Re: [Rdkit-discuss] DeleteSubstructs using an MCS object

2019-01-21 Thread Paolo Tosco

Hi Jenke,


The reason why the resulting molecule contains no atoms is that the 
3,5-dichlorophenyl substituent matches twice the 3-chlorophenyl 
substructure. If you look at the deleteSubstructs() code in 
ChemTransforms.cpp you may see that the atoms deleted from the main 
structures are the union of all possible matches (two in this case). 
Therefore, both the 3- and the 5-chloro substituents are deleted, and as 
all other atoms are part of the MCS, you are left with an empty molecule.



If you wish to delete matches one at a time, rather than deleting the 
union of all matches, you may use the DeleteSubstructs() Python 
implementation that I drafted in this gist:


https://gist.github.com/ptosco/1b6bc727ddee32b4d411cf5c2aea7291

(disclaimer: I wrote it very quickly and tested it only with your 
example, so I don't guarantee it is bug-free)
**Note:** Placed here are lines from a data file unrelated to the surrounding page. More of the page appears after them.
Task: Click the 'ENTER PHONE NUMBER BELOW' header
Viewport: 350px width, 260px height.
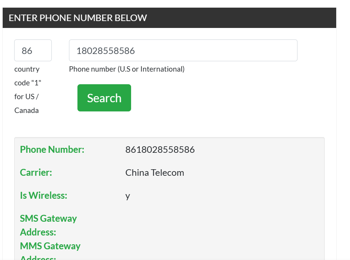Action: 78,18
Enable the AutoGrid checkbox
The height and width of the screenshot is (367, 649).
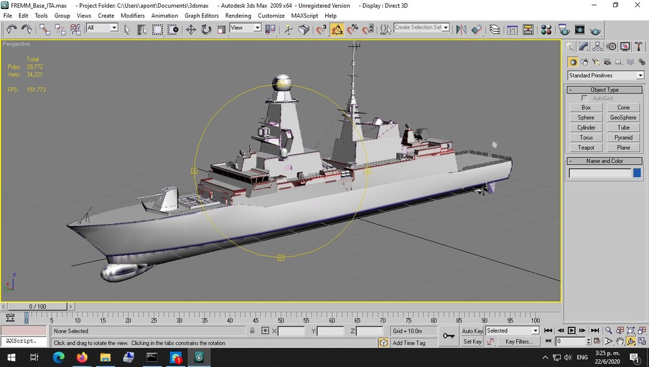[585, 98]
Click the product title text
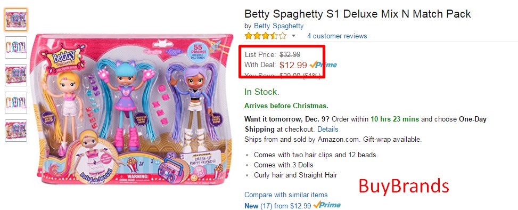This screenshot has height=210, width=518. (x=357, y=14)
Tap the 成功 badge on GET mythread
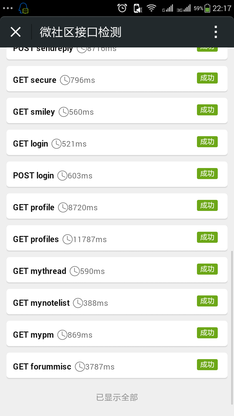The height and width of the screenshot is (416, 234). (207, 269)
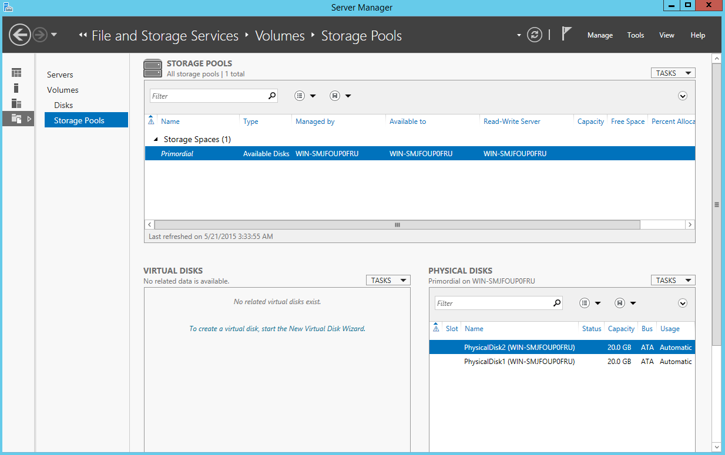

This DeleteSubstructs() implementation returns a list of all structures 
obtained by deleting the matched substructures one at a time. As I see 
you are using 3D structures, the code deletes all orphaned hydrogens and 
caps the fragments remaining after deleting substructures with 
hydrogens. If you don't care about 3D coordinates you may want to 
uniquify results based on canonical SMILES and, for example in the case 
of lig12, keep the remaining HCl fragment only once.
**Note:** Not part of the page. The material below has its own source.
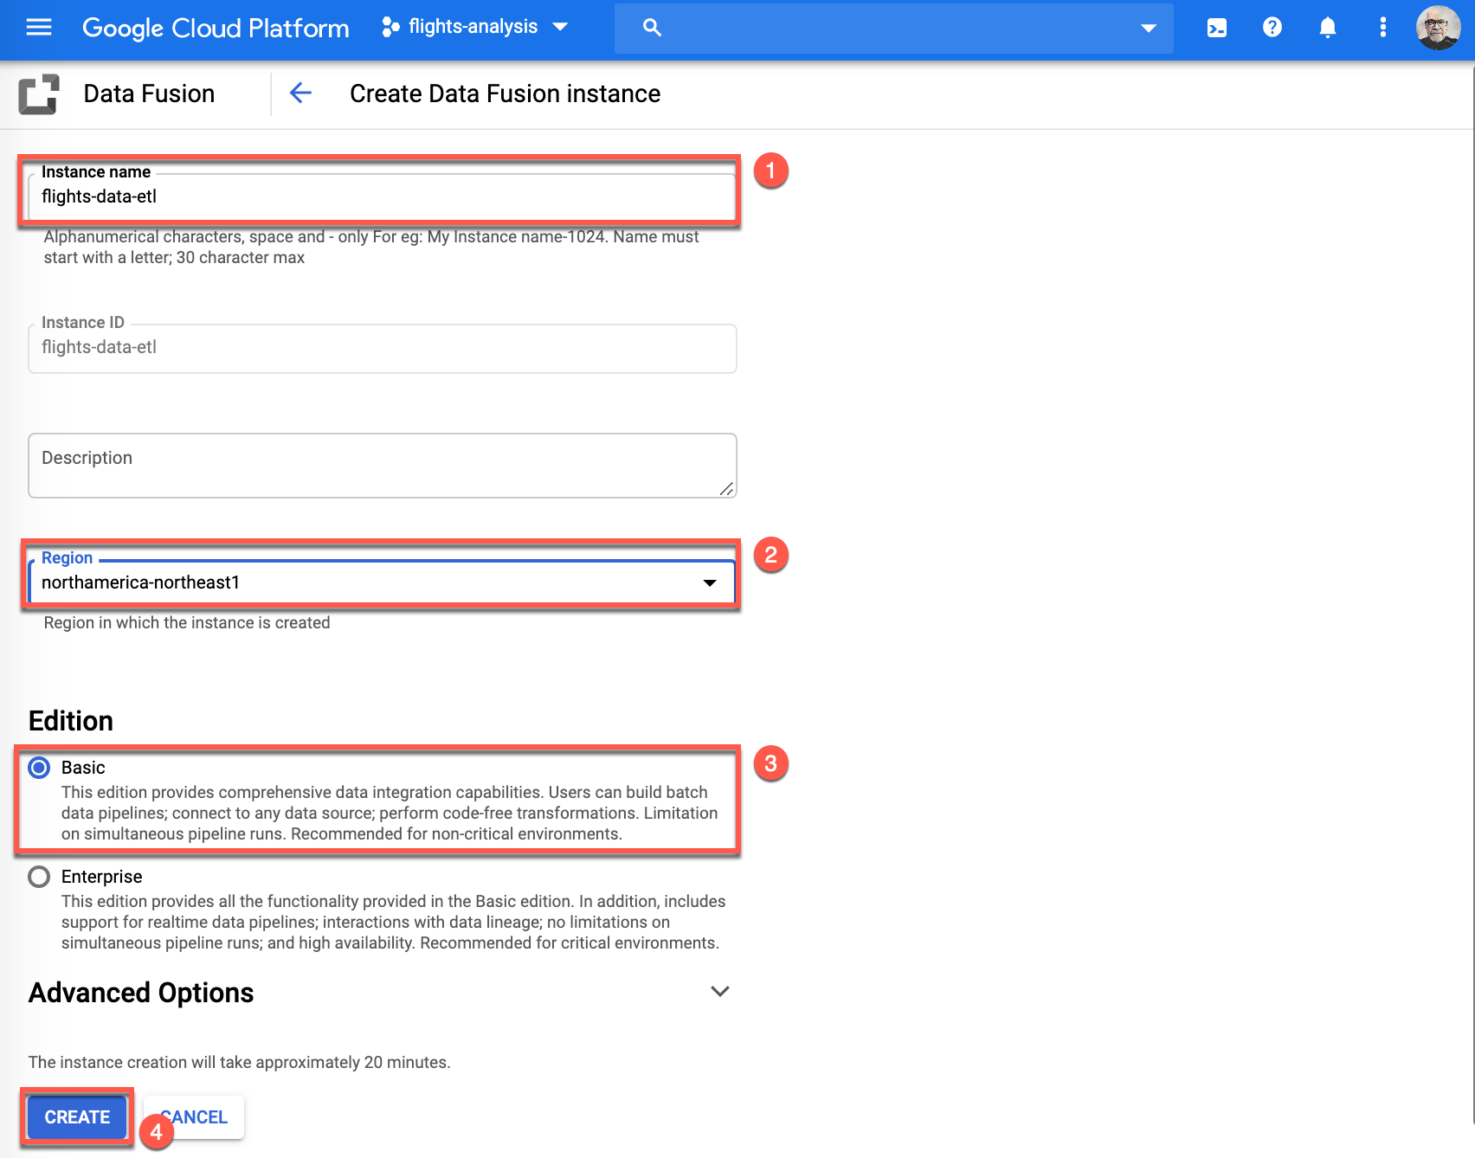Expand the Advanced Options section
This screenshot has height=1158, width=1475.
pos(719,992)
Another observation is that the PDB reader implemented in the RDKit 
autoconnects atoms based on proximity, but does not guess bond orders, 
so your structures are not chemically correct as they are all 
single-bonded even if you have carbonyls, aromatic rings, etc.
In my gist I used Flare to perceive bond orders as I was running the 
code in the Flare Jupyter Notebook; you may also use other 
cheminformatics toolkit for that purpose.


I hope the above helps; please feel free to get back to me off-list if 
something is not clear.


Cheers,
p.

On 01/21/19 15:51, SCHEEN Jenke wrote:


Hi all,


I'm trying to remove the MCS between two molecules (attached, 02.pdb 
and 12.pdb) using rdFMCS.FindMCS and AllChem.DeleteSubstructs using 
the following code:




#

from rdkit import Chem
from rdkit.Chem import AllChem, rdmolfiles, rdFMCS

#

# load molecules:
lig02_pdb = open("02.pdb", 'r').read()
lig12_pdb = open("12.pdb", 'r').read()

lig02_mol = rdmolfiles.MolFromPDBBlock(lig02_pdb)
lig12_mol = rdmolfiles.MolFromPDBBlock(lig12_pdb)
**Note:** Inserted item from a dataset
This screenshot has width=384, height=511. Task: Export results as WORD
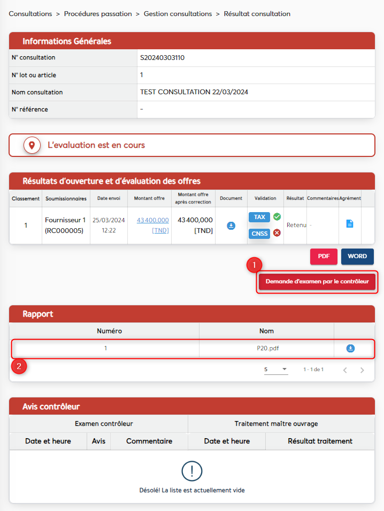tap(357, 256)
# make list of molecules to map the MCS to:
perturbation_pair = []

perturbation_pair.append(lig02_mol)
perturbation_pair.append(lig12_mol)

MCS_object = rdFMCS.FindMCS(perturbation_pair, completeRingsOnly=True)
MCS_SMARTS = Chem.MolFromSmarts(MCS_object.smartsString)

# remove MCS from each molecule:
lig02_stripped = AllChem.DeleteSubstructs(lig02_mol, MCS_SMARTS)
lig12_stripped = AllChem.DeleteSubstructs(lig12_mol, MCS_SMARTS)

# print SMILES of each stripped molecule:
print("lig02: " + str(Chem.MolToSmiles(lig02_stripped)))
print("lig12: " + str(Chem.MolToSmiles(lig12_stripped)))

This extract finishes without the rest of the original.